Pergunta: Embora você tenha empregado frequentemente a palavra "verdade", não me lembro de que a tenha alguma vez definido. O que ela quer dizer?
Krishnamurti: Você e eu, como dois indivíduos, vamos investigar esta questão, não amanhã, mas talvez nesta tarde mesmo. Se você está perfeitamente sereno, vamos averiguar isso. Definições de nada valem. As definições não tem significação para o homem que busca a verdade. A palavra não é a coisa; a palavra "árvore" não é a árvore; mas nos satisfazemos com palavras. Tenham a bondade de seguir-me com atenção. Para nós, as definições, as explicações, são muito satisfatórias, porque podemos viver dentro dos seus limites. Podemos cultivar palavras, porque as palavras produzem em nós efeitos físicos e psicológicos. A palavra "Deus" desperta toda sorte de reações psicológicas e neurológicas, e ficamos satisfeitos.
Por isso, para nós, a definição é muito importante. Não é exato? Chamamos à definição conhecimento, e pensamos que conhecimento é a verdade. Quanto mais lemos a respeito, pensamos que tanto mais perto estamos dela. Mas a explicação da palavra não é a coisa. Cumpre-nos, pois, compreender, não nos deixando enredar por definições de palavras. Por conseguinte, temos de colocar de lado as palavras. E como isso é difícil! Não acham? — porque a palavra é o processo de pensamento. Não há pensar sem verbalizações, sem o emprego de palavras, imagens, conceitos, fórmulas. Prestem atenção a isso, meditem junto comigo, agora, a fim de o verificarem.
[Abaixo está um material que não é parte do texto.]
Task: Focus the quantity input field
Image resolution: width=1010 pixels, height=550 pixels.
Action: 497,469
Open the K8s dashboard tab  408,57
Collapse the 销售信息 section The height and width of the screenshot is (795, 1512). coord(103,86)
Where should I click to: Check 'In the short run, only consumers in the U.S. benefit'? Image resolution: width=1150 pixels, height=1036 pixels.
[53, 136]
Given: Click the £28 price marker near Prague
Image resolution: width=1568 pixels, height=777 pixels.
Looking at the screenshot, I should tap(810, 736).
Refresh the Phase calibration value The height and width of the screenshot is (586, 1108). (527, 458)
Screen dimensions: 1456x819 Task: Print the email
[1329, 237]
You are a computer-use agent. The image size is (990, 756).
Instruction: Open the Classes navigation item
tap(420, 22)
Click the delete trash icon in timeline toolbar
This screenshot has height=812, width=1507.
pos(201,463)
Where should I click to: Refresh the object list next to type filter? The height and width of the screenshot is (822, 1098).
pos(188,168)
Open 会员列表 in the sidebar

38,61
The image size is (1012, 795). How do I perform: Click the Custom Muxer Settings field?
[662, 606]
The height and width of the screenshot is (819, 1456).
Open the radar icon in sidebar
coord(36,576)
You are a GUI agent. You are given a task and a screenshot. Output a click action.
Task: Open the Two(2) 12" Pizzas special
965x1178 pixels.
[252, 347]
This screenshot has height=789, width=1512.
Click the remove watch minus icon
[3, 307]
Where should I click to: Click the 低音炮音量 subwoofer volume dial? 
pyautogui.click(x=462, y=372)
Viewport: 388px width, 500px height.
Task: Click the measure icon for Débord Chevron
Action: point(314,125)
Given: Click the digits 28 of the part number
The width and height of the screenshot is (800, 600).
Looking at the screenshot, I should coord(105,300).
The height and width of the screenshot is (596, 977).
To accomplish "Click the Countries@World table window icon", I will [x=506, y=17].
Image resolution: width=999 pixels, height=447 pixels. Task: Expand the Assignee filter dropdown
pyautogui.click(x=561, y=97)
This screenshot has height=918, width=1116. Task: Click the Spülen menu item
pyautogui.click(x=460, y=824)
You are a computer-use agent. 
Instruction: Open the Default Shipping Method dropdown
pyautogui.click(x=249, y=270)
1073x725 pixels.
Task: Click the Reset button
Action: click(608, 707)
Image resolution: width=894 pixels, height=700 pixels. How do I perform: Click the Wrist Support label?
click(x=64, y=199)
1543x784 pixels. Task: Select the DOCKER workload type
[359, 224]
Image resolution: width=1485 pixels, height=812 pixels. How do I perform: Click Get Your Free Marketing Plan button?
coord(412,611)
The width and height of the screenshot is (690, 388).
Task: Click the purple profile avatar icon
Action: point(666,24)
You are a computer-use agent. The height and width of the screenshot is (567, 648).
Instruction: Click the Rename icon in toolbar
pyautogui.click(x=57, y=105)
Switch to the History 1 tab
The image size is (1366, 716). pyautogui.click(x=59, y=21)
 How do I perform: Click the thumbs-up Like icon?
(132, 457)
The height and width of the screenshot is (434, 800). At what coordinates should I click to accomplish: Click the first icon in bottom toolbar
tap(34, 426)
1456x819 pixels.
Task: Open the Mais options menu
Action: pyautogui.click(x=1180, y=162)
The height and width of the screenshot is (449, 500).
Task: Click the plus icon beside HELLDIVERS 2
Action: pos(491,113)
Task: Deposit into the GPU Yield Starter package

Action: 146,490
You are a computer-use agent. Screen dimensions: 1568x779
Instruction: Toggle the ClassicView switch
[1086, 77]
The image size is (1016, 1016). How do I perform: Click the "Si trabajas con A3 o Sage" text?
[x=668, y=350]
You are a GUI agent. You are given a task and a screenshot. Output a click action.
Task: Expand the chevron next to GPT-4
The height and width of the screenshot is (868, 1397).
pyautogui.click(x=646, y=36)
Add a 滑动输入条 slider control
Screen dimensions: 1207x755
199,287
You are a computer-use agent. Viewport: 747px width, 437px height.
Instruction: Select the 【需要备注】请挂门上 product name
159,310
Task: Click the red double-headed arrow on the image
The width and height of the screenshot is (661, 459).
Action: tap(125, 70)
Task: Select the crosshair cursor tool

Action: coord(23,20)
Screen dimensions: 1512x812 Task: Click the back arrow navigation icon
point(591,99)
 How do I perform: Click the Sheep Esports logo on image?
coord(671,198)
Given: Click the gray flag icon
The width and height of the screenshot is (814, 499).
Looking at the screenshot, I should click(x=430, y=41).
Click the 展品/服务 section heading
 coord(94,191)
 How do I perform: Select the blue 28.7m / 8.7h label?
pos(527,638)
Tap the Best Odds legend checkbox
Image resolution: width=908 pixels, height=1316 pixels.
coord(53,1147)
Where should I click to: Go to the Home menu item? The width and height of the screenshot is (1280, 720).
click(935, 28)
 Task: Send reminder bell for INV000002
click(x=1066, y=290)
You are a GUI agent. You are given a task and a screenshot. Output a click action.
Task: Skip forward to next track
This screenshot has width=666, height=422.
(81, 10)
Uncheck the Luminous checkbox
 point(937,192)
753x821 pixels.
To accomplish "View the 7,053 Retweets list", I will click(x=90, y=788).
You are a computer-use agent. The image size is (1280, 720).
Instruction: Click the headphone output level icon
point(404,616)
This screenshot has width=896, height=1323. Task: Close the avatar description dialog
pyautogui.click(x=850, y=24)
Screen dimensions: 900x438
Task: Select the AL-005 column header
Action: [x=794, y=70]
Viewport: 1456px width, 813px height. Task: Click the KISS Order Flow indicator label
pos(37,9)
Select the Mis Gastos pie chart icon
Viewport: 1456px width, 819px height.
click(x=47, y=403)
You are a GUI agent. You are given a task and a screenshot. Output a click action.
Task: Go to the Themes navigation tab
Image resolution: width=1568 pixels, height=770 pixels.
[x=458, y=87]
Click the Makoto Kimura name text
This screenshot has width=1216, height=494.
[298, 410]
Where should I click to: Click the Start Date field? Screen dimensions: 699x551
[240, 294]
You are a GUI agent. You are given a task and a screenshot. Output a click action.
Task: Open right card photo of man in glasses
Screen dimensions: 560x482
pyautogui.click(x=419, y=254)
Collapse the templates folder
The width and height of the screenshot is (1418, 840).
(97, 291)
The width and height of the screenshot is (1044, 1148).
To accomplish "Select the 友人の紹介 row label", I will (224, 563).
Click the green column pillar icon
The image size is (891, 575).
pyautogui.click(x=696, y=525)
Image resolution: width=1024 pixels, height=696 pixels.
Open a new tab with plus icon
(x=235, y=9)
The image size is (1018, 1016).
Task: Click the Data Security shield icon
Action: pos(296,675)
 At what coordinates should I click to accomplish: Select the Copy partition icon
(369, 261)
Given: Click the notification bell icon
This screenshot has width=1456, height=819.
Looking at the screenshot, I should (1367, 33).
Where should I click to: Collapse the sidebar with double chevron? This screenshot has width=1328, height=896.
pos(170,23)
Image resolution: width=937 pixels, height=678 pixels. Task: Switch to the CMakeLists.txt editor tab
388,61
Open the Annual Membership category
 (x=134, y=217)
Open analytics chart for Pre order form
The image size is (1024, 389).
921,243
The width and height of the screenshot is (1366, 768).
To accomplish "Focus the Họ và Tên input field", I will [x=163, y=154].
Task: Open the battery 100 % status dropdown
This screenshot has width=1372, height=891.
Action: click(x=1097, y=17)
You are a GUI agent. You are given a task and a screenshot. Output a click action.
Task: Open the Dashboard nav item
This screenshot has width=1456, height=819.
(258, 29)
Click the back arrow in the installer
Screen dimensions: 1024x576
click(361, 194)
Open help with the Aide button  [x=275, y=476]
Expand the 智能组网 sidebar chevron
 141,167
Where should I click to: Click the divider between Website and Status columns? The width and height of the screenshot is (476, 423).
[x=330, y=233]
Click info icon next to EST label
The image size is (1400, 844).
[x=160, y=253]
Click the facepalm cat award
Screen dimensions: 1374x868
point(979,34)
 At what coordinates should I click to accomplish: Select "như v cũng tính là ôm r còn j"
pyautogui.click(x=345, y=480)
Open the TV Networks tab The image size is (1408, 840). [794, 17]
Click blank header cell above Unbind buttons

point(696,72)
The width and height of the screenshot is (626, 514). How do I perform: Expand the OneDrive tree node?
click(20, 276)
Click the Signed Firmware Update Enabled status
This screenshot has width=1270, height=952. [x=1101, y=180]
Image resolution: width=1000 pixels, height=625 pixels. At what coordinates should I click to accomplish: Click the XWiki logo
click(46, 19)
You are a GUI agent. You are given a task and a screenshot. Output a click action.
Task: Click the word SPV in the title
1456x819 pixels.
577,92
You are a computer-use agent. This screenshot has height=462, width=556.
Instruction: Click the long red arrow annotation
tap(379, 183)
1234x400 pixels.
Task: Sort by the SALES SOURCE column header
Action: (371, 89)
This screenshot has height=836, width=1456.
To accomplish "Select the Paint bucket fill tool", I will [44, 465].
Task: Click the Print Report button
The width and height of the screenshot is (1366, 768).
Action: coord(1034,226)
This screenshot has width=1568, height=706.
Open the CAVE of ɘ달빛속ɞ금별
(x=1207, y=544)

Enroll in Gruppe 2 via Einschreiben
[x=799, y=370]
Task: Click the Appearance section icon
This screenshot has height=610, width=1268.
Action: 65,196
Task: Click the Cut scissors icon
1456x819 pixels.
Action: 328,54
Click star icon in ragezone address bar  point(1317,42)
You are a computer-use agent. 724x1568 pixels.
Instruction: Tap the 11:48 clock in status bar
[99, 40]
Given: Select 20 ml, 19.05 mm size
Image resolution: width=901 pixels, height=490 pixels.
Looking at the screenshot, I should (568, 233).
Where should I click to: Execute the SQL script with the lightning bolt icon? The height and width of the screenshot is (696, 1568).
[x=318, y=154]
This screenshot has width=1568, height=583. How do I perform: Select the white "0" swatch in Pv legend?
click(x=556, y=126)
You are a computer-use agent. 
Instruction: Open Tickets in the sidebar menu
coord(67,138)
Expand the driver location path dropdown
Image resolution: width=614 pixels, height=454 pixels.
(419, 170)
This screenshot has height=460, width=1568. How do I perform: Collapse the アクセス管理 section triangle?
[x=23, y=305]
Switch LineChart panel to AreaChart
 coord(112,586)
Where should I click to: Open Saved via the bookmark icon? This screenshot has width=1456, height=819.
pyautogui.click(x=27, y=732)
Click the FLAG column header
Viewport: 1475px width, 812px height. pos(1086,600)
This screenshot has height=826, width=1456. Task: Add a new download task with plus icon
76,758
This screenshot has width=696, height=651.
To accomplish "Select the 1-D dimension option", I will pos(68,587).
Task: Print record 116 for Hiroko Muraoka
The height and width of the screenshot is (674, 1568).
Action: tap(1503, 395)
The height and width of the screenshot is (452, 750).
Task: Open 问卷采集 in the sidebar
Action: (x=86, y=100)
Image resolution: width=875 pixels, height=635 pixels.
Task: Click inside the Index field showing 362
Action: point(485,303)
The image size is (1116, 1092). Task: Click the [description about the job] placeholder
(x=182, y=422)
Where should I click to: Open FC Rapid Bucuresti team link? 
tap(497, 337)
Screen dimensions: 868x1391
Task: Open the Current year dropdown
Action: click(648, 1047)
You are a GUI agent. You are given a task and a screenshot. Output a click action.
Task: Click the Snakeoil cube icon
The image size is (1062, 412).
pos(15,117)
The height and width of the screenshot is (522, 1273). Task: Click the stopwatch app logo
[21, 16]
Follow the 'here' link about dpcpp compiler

Quando a mente percebe que está enredada em palavras, que o próprio processo do seu pensar é palavra, é memória, como pode então essa mente — que é memória, que é tempo, que é presa a definições e conclusões — como pode ela compreender o que é a verdade, o que é o incognoscível? Se desejo conhecer o incognoscível, deve a mente estar de todo silenciosa, não acham? Isto é, tudo quanto é verbalização, imaginação, projeção, tem de acabar. Todos vocês sabem o quanto é difícil para a mente estar quieta — não compelida, não disciplinada, porém, quieta; o que significa que a mente já não está verbalizando, reconhecendo, já não é o centro de reconhecimento de qualquer experiência.
Quando a mente reconhece a experiência, essa experiência é coisa projetada. Quando experimento o Mestre, a Verdade, Deus, essa experiência é uma autoprojeção minha, porque reconheço. Há o centro do "eu", que reconhece aquela experiência; reconhecimento é processo da memória. Digo então: "Vi o Mestre, sei que ele existe, sei que existe Deus". Isto é, a mente é o centro de reconhecimento, e o reconhecimento é o processo da memória.
Quando experimento alguma coisa, tal como Deus, a Verdade, essa coisa é projeção minha, é reconhecimento, não é a Verdade, não é Deus.
A mente só está inteiramente tranquila quando é incapaz de experimentar, quando não há nenhum centro de reconhecimento. Mas isso não ocorre por meio de nenhuma espécie de ação da vontade. Não vem por meio da disciplina. Vem quando a mente observa suas próprias atividades, — o que espero que estejam fazendo neste momento. E quando observam, podem ver como a cada minuto há o processo de reconhecimento em funcionamento, e como, quando reconhecem, não há nada novo.
A verdade é algo atemporal, não é mensurável por palavras. Uma vez que a verdade é imensurável, atemporal, a mente não pode reconhecê-la. Consequentemente, para que a verdade seja, é imprescindível que a mente se ache num estado de "não experimentar". A verdade deve vir a vocês; não pode ir a ela. Se forem a ela, vocês a "experimentaram". Não podem invocar a verdade. Quando a chamam, quando a experimentam, estão em condições de reconhecê-la; se a reconhecem, então, não é a verdade; é apenas o próprio processo de memória, de pensamento de vocês, que está lhes dizendo: "É isso, eu li, eu experimentei". O conhecimento, por conseguinte, não é o caminho da verdade. O conhecimento precisa ser compreendido e colocado de lado, para que a verdade seja. Se a mente de vocês está tranquila, não adormecida, não narcotizada por palavras, mas está realmente acompanhando, observando o processo da mente, verão então como nasce a tranquilidade, no escuro, misteriosamente; e nesse estado de tranquilidade, verão aquilo que é eterno, imensurável.